§ Your objective:
Every entry below should be reproduced exactly; no picture is to be included.

§ Dataset records:
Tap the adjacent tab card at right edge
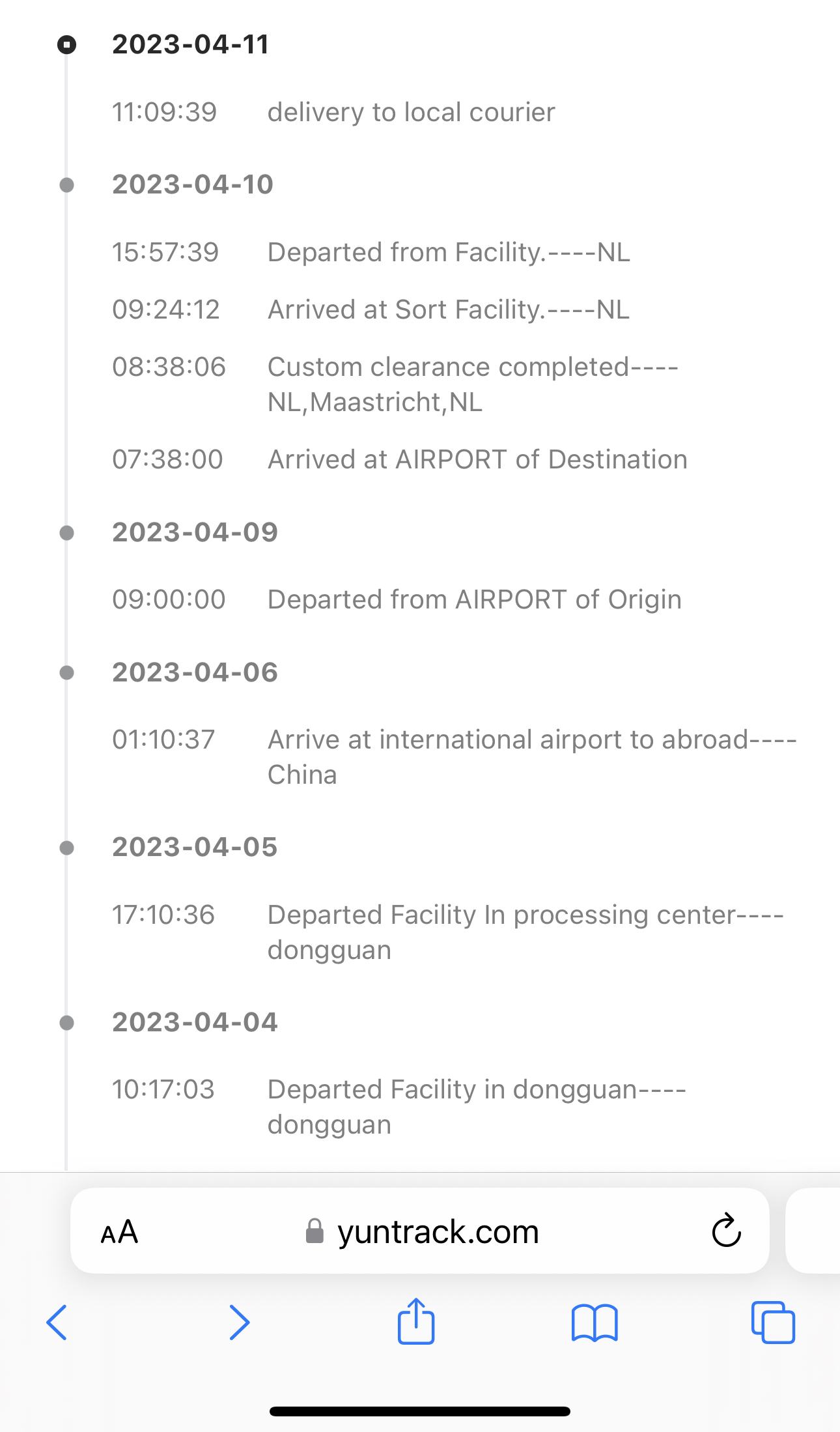The height and width of the screenshot is (1432, 840). pyautogui.click(x=814, y=1231)
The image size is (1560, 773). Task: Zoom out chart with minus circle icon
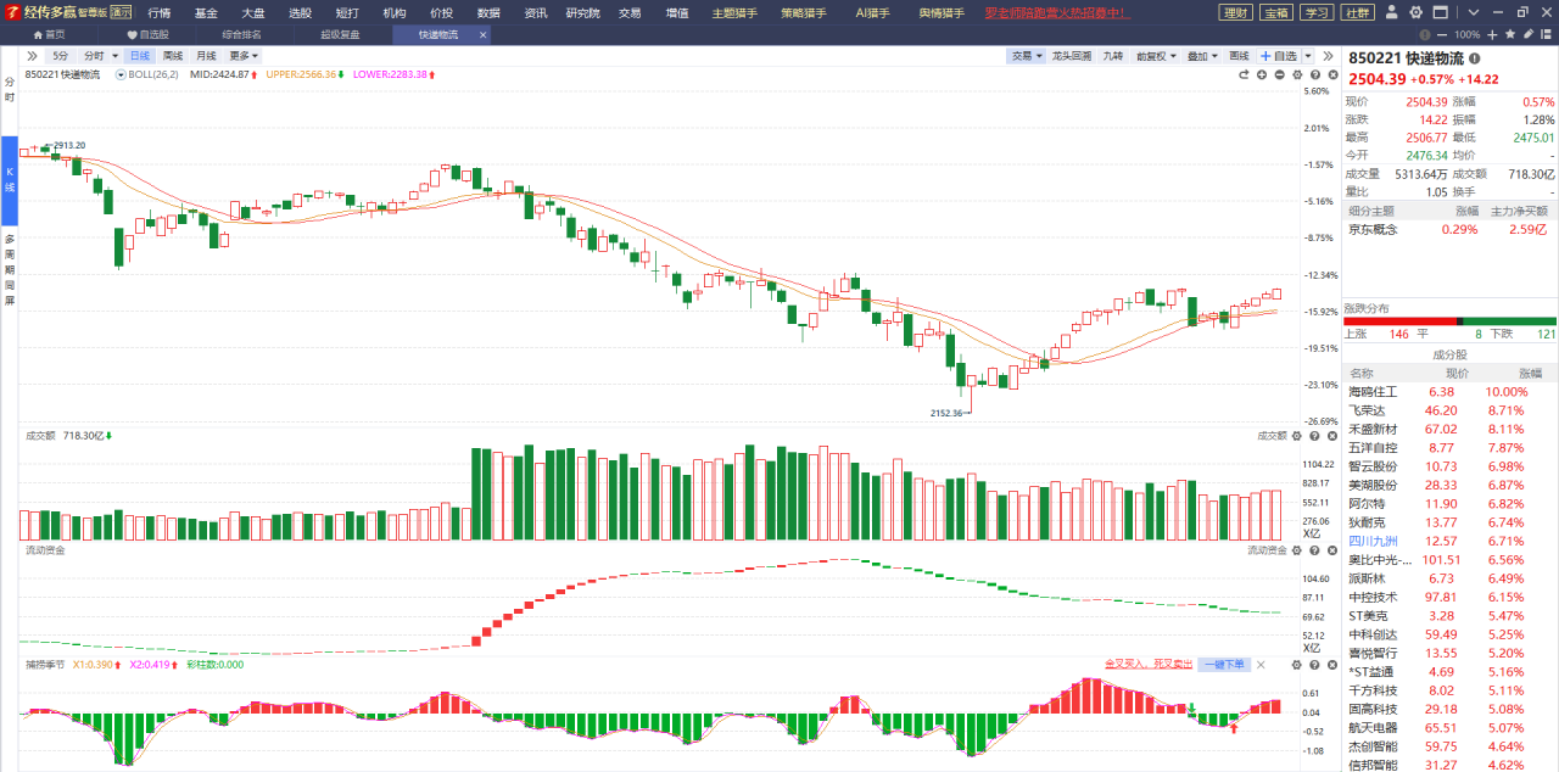(1279, 75)
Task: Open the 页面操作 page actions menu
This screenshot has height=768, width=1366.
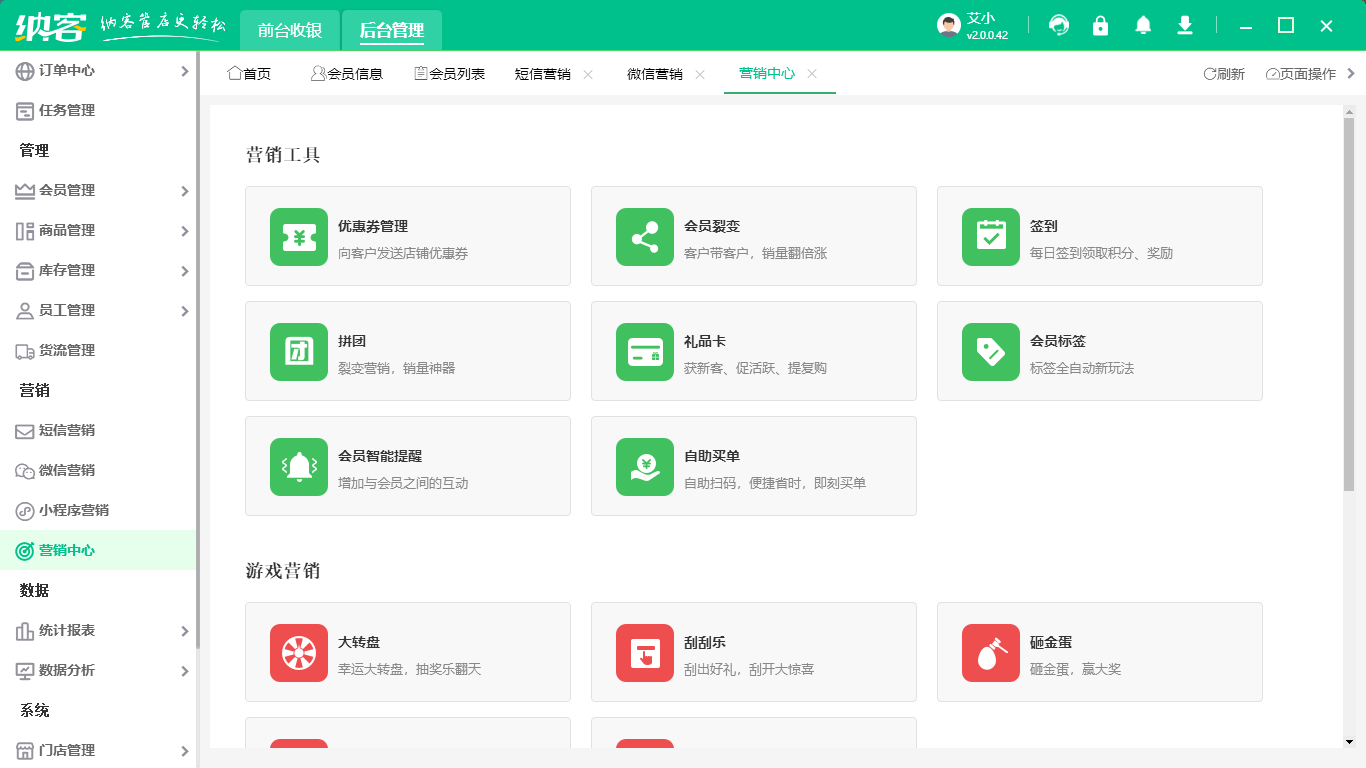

§ Result below:
Tap the adjacent tab card at right edge
The height and width of the screenshot is (1432, 840). pyautogui.click(x=814, y=1231)
The image size is (1560, 773). Task: Zoom out chart with minus circle icon
(1279, 75)
Task: Open the 页面操作 page actions menu
This screenshot has height=768, width=1366.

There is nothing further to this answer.